Now, a word as to Rebecca in Genesis 24. Genesis 24 is a wonderful chapter. It reminds you of the expression and language of 2 Corinthians 3, “from glory to glory.” There seems to be no end to the wealth in this wonderful chapter in its typical suggestions and unfoldings. Its teaching seems to be inexhaustible, a veritable mine of spiritual wealth, and rightly so, because its theme typically is Christ and the assembly. You will always find, dear brethren, that where Christ and the assembly have their proper place in the minds of the brethren in any locality you will have spiritual wealth and substance there. “The gold of that land is good.” This chapter has served us well, and it may just serve a little bit more tonight to bring before us all what is towards us, because if there is one thing that marks this chapter it is redundancy, yet not redundancy in the sense that it is not necessary or that there is too much, but it is to impress us with the wealth and the glory that enters into this path of moving on to Isaac, to Christ, the heavenly Man, with the blessed Spirit companying with you, because the servant of Abraham is a type of the Spirit. I just want briefly to say that reference is made to Rebecca’s virginity. What an apt type of the assembly she is, not as delivered from the world, and a history of sin and shame, there are other types that bear on the members of the assembly in that relation, but this type is a reference to the assembly as suitable to be united to Christ, as beloved Mr. Stoney said, “Only what is out of Christ can be united to Christ, and only what is out of heaven will go into heaven.”

That is our position, dear brethren, we are out of Christ and we are out of heaven, because “such as the heavenly one, such also the heavenly ones,” 1 Corinthians 15: 48. The origin of the assembly is heavenly, she is a celestial vessel, and why should we trifle with earthly things to the extent that we become engrossed with them and overcome by them when we belong to a vessel whose destiny not only is heaven, but whose origin is heaven? She is indigenous to heaven, she belongs to heaven. Such is Rebecca, a suitable type, she is moving in concert with the Spirit, and when the challenge comes as to whether she is prepared to go with the Spirit, “Wilt thou go with this man”? verse 48, ‘man’ alluding to the Spirit, and they enquire at her mouth, she says, “I will go.” The mouth of the sisterhood in Genesis is interesting, Sarah’s mouth, Rebecca’s mouth, and the mouth of Rachel and Leah. The challenge is put to her, “Wilt thou go with this man?” And in clear, simple, unbeclouded language she says, “I will go,” and that is the word I finish with, dear brethren.

The blessed Spirit would raise the challenge with all of us tonight as to whether we are prepared to go all the way with Him to move in that path of communion with Him, where He would bring to us all that is heavenly, and bring into our souls the lustre and glory of the heavenly Man, the true Isaac, our Lord Jesus Christ.

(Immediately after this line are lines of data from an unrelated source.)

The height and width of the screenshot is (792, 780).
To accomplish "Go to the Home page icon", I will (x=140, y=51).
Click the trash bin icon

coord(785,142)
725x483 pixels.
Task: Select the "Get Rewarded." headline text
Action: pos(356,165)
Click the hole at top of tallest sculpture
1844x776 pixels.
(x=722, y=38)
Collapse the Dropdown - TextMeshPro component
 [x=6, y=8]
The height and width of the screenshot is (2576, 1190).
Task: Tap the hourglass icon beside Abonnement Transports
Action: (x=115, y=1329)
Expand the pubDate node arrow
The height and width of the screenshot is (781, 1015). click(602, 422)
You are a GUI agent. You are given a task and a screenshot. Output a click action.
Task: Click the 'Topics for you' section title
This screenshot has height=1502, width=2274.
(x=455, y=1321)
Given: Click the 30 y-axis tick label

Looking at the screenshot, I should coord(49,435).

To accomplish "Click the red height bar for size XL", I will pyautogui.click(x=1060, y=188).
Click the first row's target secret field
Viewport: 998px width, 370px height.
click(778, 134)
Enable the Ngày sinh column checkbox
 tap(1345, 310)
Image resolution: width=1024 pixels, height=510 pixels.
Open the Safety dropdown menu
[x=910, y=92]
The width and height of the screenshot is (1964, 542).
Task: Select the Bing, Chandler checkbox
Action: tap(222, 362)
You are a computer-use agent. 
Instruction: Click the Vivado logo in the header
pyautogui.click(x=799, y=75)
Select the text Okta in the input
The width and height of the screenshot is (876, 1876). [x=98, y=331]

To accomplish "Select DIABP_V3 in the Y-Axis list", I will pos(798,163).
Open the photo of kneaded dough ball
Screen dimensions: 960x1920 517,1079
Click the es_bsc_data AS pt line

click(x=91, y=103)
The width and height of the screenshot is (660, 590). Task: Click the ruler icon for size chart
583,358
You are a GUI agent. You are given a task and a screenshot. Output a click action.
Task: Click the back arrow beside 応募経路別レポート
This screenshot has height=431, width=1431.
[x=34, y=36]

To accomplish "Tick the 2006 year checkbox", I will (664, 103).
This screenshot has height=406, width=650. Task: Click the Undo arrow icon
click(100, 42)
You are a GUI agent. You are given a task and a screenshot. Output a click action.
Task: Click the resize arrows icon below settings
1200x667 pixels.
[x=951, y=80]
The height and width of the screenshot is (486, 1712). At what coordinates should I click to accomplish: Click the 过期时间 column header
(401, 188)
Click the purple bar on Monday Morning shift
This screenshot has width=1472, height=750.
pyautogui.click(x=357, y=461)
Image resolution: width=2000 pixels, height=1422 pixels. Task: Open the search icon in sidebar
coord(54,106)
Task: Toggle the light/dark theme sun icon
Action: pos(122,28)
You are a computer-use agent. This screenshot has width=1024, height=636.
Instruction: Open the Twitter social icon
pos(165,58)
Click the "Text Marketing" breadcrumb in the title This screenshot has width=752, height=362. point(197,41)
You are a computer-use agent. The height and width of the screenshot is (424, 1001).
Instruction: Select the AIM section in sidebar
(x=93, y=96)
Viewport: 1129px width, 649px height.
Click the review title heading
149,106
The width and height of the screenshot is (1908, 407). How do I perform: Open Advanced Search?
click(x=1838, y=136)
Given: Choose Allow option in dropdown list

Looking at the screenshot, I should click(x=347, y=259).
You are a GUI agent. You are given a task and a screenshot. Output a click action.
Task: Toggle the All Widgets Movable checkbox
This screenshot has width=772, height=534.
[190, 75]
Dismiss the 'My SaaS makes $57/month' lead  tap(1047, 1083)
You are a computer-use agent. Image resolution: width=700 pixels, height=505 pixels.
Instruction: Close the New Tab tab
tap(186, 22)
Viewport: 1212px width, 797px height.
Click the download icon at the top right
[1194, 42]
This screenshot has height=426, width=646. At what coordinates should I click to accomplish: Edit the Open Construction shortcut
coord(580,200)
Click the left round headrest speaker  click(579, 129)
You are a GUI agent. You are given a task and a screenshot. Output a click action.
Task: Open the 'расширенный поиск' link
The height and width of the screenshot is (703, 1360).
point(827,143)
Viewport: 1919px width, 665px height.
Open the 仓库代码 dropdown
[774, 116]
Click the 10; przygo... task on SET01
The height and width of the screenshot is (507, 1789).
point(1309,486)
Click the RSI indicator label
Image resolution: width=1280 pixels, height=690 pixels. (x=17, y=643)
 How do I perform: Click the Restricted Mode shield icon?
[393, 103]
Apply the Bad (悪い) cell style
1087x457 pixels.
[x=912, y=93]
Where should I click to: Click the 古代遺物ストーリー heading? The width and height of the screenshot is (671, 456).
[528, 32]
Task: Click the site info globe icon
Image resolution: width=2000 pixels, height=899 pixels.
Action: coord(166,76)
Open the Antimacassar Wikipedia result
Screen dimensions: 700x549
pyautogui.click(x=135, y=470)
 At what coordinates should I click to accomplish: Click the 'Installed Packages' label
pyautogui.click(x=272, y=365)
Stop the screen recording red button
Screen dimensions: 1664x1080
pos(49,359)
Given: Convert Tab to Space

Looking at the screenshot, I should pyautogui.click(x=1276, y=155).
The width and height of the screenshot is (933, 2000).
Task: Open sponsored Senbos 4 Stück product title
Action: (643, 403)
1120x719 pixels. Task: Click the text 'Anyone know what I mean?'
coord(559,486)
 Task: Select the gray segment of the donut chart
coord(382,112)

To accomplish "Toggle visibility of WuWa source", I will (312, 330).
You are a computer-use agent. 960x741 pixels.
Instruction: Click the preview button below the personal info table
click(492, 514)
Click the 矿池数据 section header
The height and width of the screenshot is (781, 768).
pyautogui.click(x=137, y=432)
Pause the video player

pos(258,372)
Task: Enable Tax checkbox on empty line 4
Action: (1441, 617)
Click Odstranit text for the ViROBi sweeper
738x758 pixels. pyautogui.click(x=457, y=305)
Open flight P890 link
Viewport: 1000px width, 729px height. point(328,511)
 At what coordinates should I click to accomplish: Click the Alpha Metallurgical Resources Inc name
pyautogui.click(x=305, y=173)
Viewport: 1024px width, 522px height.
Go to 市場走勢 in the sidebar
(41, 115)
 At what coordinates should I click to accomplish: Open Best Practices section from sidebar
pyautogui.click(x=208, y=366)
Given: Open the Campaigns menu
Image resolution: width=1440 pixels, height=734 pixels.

Rebecca leaves all her relatives, family, kindred, and country to go with the servant to meet the heavenly Man, Isaac. Certainly it is a test, but it is a wonderful path to enter upon and to go forward in, for the ultimate goal is the supreme joy of Christ as man in having His saints with Him united to Him, the object of His constant, abiding, and active love. It says of Rebecca, “she became his wife and he loved her.” May the Lord bless the word.

Address by S. McCallum, Kingston. Jamaica.